The average optimization cost per benchmark is only $40.1 (inference: $1.90/round + supervision: $0.77/round).

Highlights & Insights¶

The paper makes a compelling and practically grounded transfer of the pilot annotation methodology from human annotation to the LLM setting.
The framework surpasses its own supervisor model without any parameter updates, demonstrating that disagreement signals alone carry information that exceeds the capacity of a single model.
Inter-model agreement as a label-free performance proxy provides a viable quality monitoring mechanism for real-world deployment.
The extremely low cost ($40 per benchmark) makes large-scale application feasible.

Limitations & Future Work¶

A gap of approximately −20.9 F1 remains between zero-shot and supervised methods, which has not been fully closed.
The framework has some dependency on the supervisor model's capability, and performance varies across different supervisor models.
The fixed 20% threshold may lead to over-correction, with some benchmarks exhibiting performance degradation after peaking early.
The small document set size (25 samples) may limit coverage for more complex tasks.
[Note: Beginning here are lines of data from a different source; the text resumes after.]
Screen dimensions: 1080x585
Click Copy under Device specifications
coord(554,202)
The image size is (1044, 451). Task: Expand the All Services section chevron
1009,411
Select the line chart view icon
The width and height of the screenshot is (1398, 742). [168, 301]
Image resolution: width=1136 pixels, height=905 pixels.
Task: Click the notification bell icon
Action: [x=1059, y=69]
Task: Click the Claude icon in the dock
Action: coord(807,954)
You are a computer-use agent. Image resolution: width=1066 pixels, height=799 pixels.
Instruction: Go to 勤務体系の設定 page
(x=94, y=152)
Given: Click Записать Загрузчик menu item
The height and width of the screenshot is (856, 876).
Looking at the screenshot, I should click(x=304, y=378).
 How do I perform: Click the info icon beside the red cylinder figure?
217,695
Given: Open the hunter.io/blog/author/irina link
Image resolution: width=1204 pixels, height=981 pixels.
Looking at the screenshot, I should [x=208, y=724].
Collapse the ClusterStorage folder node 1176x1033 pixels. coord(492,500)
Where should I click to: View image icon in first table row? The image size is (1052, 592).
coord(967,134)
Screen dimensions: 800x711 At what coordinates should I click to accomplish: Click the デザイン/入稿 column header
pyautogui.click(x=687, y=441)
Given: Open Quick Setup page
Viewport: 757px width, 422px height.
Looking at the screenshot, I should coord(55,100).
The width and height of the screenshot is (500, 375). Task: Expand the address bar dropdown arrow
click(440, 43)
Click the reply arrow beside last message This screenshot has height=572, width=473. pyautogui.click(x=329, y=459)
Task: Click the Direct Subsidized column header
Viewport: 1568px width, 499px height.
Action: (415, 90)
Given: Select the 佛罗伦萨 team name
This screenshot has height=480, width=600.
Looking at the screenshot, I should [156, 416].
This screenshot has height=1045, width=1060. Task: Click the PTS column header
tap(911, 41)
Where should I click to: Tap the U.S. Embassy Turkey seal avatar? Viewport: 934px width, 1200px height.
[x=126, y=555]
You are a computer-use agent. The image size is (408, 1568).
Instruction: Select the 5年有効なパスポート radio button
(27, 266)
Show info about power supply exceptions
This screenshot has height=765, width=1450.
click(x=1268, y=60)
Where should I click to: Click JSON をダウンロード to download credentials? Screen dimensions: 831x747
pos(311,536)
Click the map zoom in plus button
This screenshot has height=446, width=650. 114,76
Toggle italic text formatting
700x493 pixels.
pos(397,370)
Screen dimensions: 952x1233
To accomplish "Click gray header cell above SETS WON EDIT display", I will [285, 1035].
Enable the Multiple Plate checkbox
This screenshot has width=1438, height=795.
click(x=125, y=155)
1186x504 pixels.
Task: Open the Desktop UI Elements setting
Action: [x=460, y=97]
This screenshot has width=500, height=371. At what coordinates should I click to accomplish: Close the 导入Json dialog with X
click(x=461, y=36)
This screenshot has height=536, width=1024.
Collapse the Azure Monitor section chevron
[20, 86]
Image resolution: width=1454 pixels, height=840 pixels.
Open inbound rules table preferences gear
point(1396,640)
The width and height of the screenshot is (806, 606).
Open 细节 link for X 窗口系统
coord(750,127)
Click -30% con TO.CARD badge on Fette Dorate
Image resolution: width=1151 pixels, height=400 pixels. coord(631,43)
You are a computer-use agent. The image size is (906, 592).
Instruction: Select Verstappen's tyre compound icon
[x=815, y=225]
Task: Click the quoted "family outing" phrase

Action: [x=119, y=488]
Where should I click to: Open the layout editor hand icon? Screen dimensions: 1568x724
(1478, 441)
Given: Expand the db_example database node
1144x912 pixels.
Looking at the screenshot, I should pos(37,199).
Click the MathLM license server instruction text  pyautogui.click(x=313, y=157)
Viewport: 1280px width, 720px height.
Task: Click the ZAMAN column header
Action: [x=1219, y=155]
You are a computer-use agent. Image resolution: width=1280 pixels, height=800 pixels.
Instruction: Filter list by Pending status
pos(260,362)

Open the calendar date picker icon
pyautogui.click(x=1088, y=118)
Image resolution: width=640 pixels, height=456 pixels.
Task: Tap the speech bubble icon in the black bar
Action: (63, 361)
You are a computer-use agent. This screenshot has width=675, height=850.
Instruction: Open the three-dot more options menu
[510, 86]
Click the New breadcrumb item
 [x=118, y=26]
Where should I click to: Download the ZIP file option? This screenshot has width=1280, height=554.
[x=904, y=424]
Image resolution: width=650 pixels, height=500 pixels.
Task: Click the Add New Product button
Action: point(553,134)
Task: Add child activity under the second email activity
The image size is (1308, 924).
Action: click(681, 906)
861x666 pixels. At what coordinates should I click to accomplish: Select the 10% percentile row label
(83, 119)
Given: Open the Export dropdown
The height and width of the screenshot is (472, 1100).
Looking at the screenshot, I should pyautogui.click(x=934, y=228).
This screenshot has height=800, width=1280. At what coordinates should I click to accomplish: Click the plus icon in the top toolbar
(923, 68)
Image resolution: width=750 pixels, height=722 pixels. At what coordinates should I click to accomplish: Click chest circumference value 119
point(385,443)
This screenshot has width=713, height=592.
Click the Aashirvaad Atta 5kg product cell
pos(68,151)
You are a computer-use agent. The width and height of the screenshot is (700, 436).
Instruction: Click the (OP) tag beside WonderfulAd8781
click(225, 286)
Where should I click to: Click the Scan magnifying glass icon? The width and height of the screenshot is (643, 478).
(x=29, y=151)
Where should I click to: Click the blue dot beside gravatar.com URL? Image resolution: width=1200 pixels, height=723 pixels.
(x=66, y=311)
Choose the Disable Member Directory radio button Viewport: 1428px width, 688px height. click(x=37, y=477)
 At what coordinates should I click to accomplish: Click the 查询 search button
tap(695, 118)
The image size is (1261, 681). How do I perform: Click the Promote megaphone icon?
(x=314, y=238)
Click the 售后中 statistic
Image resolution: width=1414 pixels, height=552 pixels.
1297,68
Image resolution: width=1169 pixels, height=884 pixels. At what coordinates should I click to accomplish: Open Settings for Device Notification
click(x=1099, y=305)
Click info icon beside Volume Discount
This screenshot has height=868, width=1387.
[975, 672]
Unlike instruction tuning approaches such as InstructUIE and GoLLIE, DiZiNER is entirely training-free.
DiZiNER is complementary to encoder-based methods such as UniversalNER and GLiNER, which focus on inference efficiency.
Unlike self-iterative methods such as EvoPrompt, which rely on self-generated pseudo-examples, DiZiNER leverages inter-model disagreements as a stronger signal.
Insight: Multi-model disagreement signals may play a similar role in other information extraction tasks such as relation extraction and event extraction.

Rating¶

Novelty: ⭐⭐⭐⭐⭐ Systematically transfers the pilot annotation methodology to zero-shot NER with LLMs; conceptually original and thoroughly executed.
Experimental Thoroughness: ⭐⭐⭐⭐⭐ Covers 18 benchmarks, multiple ablations, cost analysis, and robustness validation; extremely comprehensive.
Writing Quality: ⭐⭐⭐⭐ Framework description is clear and mathematical notation is well-defined, though some sections are dense.
Value: ⭐⭐⭐⭐⭐ Provides a low-cost, training-free, high-performance zero-shot NER solution with strong practical utility.